Stone Harbor Investment Partners LP has done just that. The New York-based money manager has been buying up the country’s soon-to-mature notes as a bet the struggling oil-producing nation will scrounge up enough cash to continue making payments in the short-term. The move has paid off, with bonds maturing next month from Venezuela’s state-owned oil company returning 37 percent since the end of 2014. On average emerging-market bonds lost 0.5 percent this year.
Stone Harbor’s strategy is at odds with analyst recommendations at banks from Barclays Plc to Jefferies Group. With the likelihood of a Venezuela default high, they say investors are better off buying the country’s cheaper, longer-dated bonds as those securities will give them the best chance to recoup their money in the event of a restructuring.
“We think they will make payments over the next two to three years,” Stuart Sclater-Booth, who helps manage $56.5 billion at Stone Harbor, said in an e-mail. “Long-term it is very hard to know. We’re not marrying Venezuela, just dating.”
He said Stone Harbor has focused its Venezuelan investments on shorter-maturity debt since the fourth quarter of last year. Petroleos de Venezuela SA’s $1.4 billion of 5 percent bonds due next month traded at 100.1 cents on the dollar on Monday, up from 64 cents in January, according to Trace, the bond-price reporting system of the Financial Industry Regulatory Authority.
Stone Harbor estimates the government and PDVSA, as the oil producer is known, have already bought back close to $1 billion of the notes due next month and $750 million of the company’s bonds maturing in 2017.
Venezuela’s Information Ministry didn’t respond to an e-mailed request for comment on PDVSA’s plans to make bond payments next month or whether the state oil company has been repurchasing its debt.
To Barclays’s Alejandro Grisanti, betting on the short-dated securities remains a high-risk strategy. Instead, he recommends PDVSA’s bonds due in 2024 and 2037. In a Friday note to clients, the London-based bank said it expects Venezuela, which is mired in “the worst economic crisis in its history,” to make debt payments until at least the first quarter of next year.
“If PDVSA makes a payment on the October 2016 bonds, of course the return is very high,” Grisanti said. “But also, you could have a very strong risk of non-payments. These bonds are traded at a price near 80%, when the recovery value could be 40%. You could lose a lot of money if PDVSA were to default.”
Barclays estimates Venezuela’s economy may contract 9.1 percent this year and 4.2 percent next year, while inflation may end the year at 190 percent. The price PDVSA commands for its oil has plunged 53 percent in the past year to $40.51 last week. Venezuela depends on crude for 95 percent of its export revenue.

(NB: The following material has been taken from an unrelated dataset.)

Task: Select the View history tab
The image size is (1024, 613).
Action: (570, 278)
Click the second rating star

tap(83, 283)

“Buying into the front end is high risk because if you’re wrong, you’re really wrong,” Siobhan Morden, head of Latin American fixed-income strategy at Jefferies, said from New York. “It’s much more aggressive and requires much more conviction on the timing of default. You’re making a decision about willingness and ability to pay based off very limited information. Most people trade the back end because it’s easier doing recovery-value analysis than trying to estimate willingness to pay.”

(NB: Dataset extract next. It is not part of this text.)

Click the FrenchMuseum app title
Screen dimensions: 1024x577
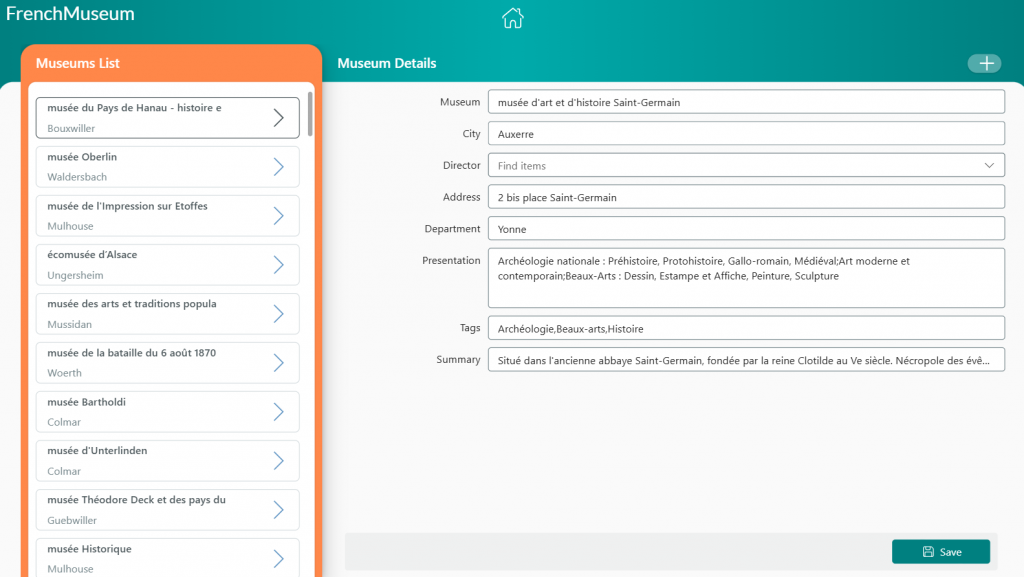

Swaps traders are betting there’s a 76 percent chance Venezuela will default by December 2016. That’s the highest for any sovereign in the world.
Still, Jorge Piedrahita, chief executive officer of brokerage Torino Capital LLC, says Venezuela’s short-term debt continues to make the most sense. He recommends buying PDVSA and Venezuela government bonds maturing in 2016.
“We still don’t see a default in Venezuela and the short-dated paper, over and over again, offers better returns than long-dated” notes, Piedrahita said from New York.